--- Source material Enclosed Below ---

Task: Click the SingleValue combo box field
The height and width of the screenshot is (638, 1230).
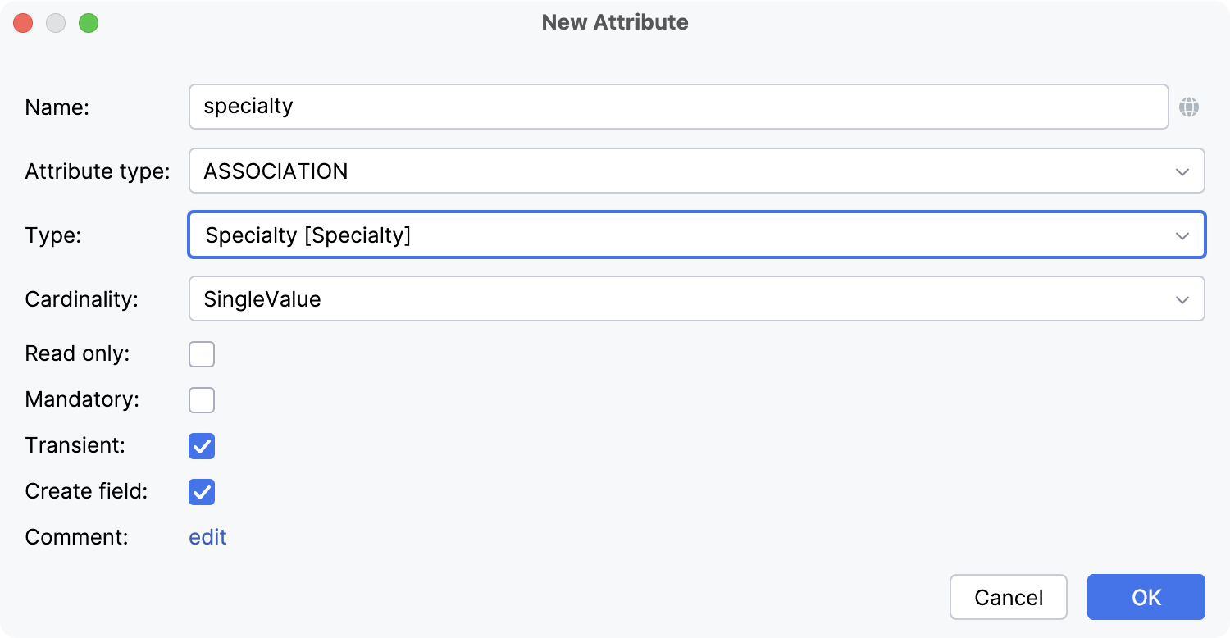Action: (x=574, y=298)
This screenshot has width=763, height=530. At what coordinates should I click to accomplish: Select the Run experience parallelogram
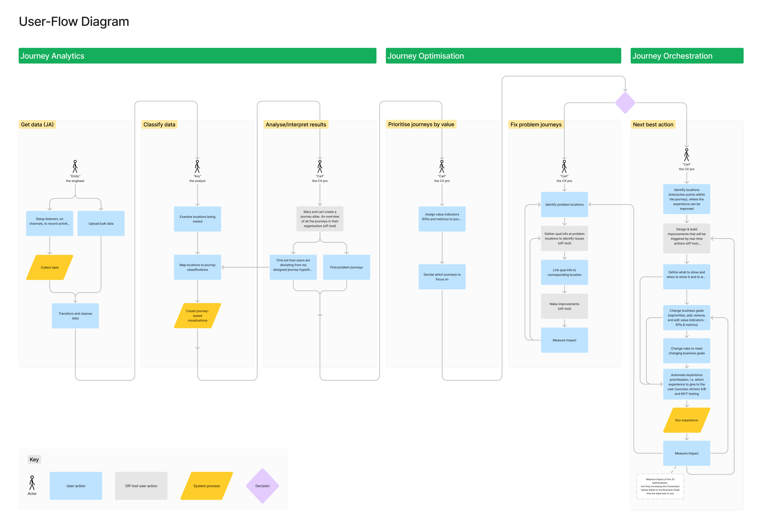pyautogui.click(x=686, y=420)
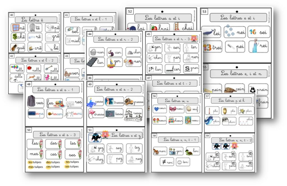This screenshot has height=186, width=287.
Task: Select the pink bow icon beside noeu
Action: (173, 109)
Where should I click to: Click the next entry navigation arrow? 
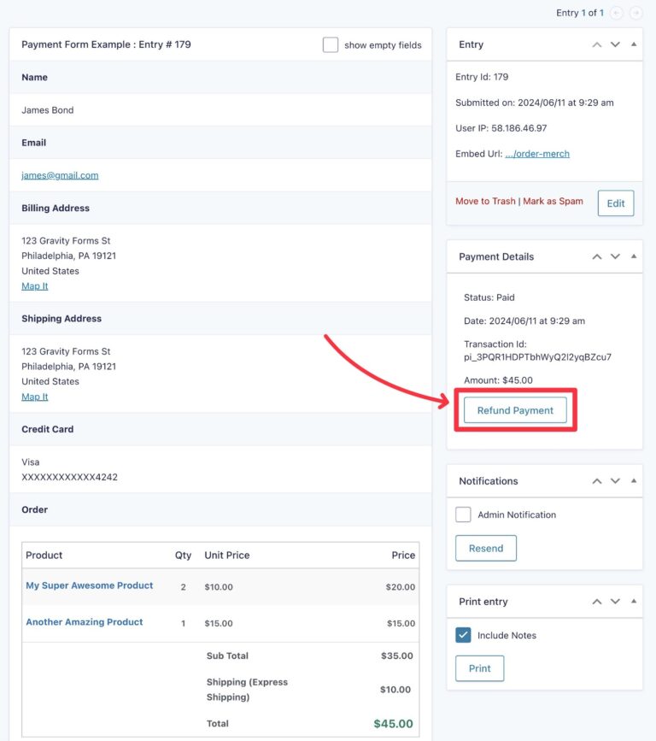[636, 13]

--- End of Enclosed Source material ---

▸ The task
Retype the line containing "Where should I" and each line after it through the last line of the entries above, exactly, with no pictures and nothing else.

▸ Solution for this problem
Where should I click to: Click the next entry navigation arrow? 
[636, 13]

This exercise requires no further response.